• Task details:
Below, take everything from the line containing "Where should I click to: Click" down to the line containing "click(203, 580)" and format it as a JSON list of strings, one string per line, leaving out blank lines.

• Information shown:
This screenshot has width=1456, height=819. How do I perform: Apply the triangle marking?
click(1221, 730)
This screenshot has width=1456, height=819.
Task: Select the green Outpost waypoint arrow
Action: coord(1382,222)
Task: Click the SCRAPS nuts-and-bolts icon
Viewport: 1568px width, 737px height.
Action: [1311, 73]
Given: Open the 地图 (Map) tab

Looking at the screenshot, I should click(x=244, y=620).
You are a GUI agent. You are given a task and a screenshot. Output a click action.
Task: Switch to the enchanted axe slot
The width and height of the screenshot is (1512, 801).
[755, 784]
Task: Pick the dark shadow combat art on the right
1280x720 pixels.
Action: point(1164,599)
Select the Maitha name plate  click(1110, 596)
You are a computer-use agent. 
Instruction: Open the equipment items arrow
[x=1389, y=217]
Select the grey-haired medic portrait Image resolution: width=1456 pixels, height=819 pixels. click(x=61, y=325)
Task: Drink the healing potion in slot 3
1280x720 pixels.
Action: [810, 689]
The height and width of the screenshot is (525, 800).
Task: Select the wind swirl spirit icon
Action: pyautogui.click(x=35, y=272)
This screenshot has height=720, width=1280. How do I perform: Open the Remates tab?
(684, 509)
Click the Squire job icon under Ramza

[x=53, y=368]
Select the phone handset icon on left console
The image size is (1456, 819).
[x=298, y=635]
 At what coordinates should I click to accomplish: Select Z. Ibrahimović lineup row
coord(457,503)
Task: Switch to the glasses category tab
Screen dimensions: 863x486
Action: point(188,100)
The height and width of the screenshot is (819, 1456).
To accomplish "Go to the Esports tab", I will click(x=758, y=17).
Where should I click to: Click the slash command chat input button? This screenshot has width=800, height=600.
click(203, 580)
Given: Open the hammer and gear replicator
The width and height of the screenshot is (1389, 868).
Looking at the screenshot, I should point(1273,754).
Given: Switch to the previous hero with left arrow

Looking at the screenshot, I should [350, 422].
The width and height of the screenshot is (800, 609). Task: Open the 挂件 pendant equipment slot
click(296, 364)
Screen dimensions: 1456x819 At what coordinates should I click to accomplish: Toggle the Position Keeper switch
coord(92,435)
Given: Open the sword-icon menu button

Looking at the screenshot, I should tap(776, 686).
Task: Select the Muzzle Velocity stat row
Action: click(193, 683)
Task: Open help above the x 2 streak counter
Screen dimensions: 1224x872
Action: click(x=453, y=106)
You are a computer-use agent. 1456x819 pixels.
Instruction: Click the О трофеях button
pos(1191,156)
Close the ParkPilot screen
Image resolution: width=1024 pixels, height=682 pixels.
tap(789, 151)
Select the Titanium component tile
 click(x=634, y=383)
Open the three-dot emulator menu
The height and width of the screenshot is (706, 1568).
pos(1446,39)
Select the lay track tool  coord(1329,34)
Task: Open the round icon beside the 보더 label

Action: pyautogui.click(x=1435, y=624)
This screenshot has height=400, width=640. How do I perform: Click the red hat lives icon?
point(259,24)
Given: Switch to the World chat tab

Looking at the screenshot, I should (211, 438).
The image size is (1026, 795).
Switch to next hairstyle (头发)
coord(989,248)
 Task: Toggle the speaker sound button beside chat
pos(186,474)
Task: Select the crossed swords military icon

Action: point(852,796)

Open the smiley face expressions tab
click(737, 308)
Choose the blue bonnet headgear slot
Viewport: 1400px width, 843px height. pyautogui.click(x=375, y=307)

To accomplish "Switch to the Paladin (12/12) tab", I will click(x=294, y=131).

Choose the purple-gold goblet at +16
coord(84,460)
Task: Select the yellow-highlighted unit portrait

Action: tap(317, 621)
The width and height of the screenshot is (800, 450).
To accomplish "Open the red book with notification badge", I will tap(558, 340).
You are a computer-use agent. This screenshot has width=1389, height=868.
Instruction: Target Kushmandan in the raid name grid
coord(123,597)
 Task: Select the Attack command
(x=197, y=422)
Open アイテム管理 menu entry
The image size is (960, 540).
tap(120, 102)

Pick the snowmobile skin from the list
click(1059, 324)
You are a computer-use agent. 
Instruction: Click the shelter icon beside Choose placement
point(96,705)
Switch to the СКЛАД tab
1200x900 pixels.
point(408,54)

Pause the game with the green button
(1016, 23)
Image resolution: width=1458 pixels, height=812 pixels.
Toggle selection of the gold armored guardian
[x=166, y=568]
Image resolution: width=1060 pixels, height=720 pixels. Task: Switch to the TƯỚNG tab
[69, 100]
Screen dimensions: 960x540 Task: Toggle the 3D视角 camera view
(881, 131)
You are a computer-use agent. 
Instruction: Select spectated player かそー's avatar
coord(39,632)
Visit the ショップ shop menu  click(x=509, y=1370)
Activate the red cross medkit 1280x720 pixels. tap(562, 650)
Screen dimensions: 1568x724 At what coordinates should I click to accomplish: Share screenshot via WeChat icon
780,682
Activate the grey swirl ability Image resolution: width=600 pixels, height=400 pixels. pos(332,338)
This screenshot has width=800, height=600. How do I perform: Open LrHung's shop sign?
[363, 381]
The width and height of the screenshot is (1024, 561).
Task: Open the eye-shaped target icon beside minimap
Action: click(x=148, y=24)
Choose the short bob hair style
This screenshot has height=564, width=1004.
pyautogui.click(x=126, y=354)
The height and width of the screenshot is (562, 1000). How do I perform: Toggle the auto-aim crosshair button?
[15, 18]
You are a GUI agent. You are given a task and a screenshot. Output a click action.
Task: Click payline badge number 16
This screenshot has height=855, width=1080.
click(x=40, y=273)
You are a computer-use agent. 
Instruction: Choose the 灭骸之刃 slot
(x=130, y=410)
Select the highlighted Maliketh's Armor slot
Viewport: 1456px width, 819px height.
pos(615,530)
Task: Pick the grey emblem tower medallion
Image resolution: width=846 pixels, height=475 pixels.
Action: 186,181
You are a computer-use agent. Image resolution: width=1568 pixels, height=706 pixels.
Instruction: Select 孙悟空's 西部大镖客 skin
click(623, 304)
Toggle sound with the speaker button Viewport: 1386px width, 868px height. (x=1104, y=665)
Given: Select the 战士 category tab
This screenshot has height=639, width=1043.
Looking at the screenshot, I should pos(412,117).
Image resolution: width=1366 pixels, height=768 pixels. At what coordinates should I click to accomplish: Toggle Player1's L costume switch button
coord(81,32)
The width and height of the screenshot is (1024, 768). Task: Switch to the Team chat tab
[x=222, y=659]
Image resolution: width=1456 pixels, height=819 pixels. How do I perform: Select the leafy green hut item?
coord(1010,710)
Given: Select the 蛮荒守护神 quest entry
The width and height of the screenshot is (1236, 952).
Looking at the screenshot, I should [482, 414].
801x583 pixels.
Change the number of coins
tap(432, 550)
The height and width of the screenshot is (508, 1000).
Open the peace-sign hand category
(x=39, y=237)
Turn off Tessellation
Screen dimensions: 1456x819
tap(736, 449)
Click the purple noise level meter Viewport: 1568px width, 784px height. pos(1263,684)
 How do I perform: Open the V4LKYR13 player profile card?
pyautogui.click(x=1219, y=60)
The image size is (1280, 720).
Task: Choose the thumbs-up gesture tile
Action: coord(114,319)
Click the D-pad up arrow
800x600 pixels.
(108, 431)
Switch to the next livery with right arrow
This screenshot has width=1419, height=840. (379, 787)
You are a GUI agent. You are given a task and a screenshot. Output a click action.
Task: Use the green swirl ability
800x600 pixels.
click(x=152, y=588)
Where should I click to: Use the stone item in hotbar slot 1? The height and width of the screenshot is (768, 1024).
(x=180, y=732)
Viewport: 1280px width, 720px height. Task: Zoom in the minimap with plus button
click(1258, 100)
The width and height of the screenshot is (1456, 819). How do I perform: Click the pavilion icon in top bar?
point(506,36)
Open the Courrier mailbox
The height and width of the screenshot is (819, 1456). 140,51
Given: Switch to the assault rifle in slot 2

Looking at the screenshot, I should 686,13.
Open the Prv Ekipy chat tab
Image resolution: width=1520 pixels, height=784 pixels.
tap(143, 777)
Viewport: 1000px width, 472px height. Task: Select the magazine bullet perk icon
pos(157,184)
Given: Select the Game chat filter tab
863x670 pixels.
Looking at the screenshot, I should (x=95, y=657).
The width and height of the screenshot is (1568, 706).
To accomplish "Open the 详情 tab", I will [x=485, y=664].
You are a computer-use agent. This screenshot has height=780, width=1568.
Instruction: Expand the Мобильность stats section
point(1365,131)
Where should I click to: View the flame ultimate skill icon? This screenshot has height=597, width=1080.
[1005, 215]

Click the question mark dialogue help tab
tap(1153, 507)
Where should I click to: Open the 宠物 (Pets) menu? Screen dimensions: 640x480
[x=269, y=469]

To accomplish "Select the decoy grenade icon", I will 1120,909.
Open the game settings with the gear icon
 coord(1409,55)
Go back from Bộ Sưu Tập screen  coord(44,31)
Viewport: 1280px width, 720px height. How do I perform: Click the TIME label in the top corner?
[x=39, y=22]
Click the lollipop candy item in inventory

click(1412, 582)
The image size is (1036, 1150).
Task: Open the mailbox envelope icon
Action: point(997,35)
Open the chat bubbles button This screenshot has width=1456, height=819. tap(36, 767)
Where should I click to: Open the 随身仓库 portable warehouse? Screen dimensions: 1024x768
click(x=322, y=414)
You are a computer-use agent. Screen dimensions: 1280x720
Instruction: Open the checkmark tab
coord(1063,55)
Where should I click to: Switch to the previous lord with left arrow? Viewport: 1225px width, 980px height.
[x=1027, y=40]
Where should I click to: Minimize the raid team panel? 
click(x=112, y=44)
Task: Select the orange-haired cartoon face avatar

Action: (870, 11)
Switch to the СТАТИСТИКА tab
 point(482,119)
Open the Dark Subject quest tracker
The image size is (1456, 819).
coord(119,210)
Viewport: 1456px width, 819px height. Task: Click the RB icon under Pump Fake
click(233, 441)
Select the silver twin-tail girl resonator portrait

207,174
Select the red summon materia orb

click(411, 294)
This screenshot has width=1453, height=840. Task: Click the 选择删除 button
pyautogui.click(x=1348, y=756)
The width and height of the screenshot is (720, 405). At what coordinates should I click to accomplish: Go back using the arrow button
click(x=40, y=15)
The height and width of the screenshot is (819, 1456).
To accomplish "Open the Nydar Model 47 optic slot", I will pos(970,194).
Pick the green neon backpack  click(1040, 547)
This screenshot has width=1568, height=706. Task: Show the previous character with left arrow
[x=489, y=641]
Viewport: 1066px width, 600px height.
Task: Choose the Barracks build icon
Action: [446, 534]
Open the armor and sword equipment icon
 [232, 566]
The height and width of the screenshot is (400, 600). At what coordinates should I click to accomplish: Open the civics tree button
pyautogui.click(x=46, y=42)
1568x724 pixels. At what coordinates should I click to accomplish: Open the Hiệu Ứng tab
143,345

• Response to this exercise:
[
  "Where should I click to: Click the slash command chat input button? This screenshot has width=800, height=600.",
  "click(203, 580)"
]